The action was based on a liability created by the federal Employers' Liability Act which provides:
'Every common carrier by railroad while engaging in commerce between any of the several states * * * shall be liable in damages to any person suffering injury while he is employed by such carrier in such commerce, or, in case of the death of such employe, to his or her personal representative * * * for such injury or death resulting in whole or in part from the negligence of any of the officers, agents, or employes of such carrier.' 35 Stat. 65.

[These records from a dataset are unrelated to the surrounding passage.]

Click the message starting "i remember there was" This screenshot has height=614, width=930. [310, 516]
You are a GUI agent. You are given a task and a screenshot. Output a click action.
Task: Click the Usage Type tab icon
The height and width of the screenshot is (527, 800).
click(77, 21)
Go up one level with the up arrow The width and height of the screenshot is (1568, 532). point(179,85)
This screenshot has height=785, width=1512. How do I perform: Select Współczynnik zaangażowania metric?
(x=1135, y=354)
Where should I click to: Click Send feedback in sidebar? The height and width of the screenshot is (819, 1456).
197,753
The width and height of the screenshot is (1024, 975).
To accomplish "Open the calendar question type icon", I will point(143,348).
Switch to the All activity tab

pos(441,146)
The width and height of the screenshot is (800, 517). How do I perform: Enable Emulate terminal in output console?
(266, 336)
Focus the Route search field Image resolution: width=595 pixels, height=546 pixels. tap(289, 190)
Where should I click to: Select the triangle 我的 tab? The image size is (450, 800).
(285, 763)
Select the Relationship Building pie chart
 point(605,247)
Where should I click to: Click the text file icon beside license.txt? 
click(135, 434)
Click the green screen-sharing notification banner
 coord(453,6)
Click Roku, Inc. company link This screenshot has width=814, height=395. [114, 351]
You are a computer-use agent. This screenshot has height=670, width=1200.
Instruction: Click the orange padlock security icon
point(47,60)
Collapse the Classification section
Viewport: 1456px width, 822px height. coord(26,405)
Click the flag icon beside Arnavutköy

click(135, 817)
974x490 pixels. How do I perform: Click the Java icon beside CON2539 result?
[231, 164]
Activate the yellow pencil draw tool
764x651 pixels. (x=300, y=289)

The underlying question involved in this case is whether at the time of his death William Van Buskirk was so employed in interstate commerce, for if he was not no liability was created by the act. On the trial the court below submitted to the jury the question whether the deceased was so employed which action is here assigned for error, and it is further alleged the court's duty was to itself hold that the proofs showed the deceased, in doing the act which resulted in his death, was not employed in interstate commerce.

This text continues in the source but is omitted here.